What you should do: Pictures aside, copy exactly each line from the one that holds "Screen dimensions: 386x403" through the last line of the records below.

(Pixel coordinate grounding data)

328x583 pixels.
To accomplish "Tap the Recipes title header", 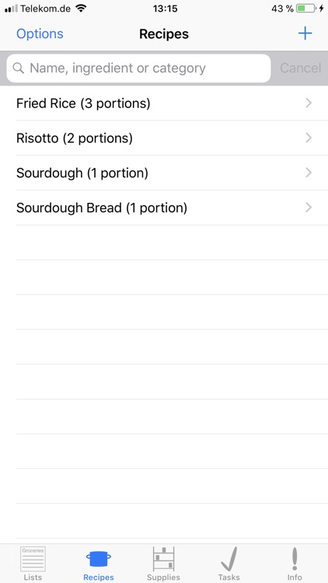I will (164, 34).
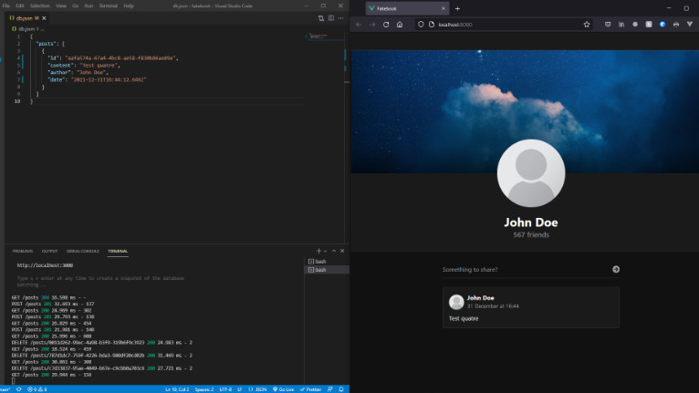Image resolution: width=699 pixels, height=393 pixels.
Task: Open editor More Actions ellipsis menu
Action: (341, 17)
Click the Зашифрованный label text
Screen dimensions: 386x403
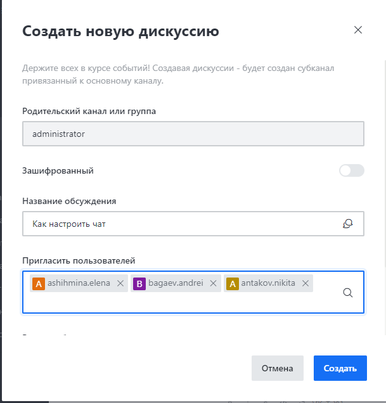tap(58, 170)

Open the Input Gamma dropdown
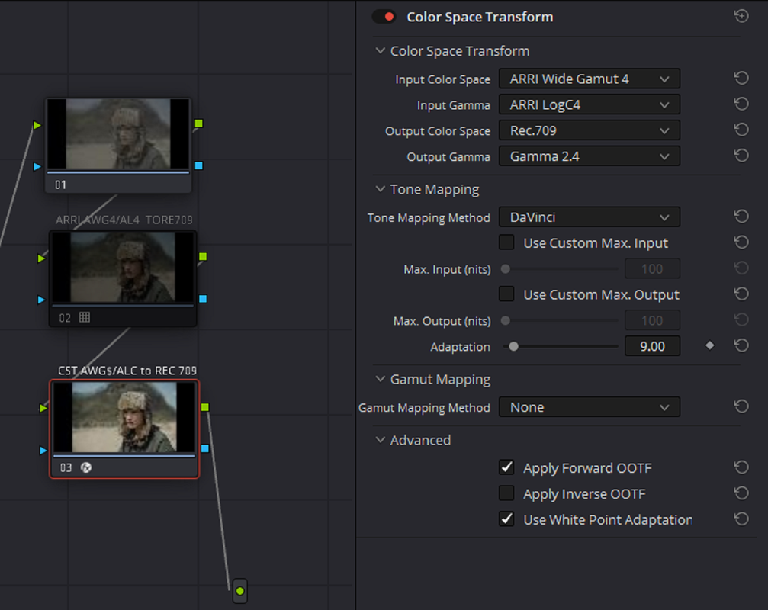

Solution below:
Screen dimensions: 386x403
tap(58, 170)

Open the Input Gamma dropdown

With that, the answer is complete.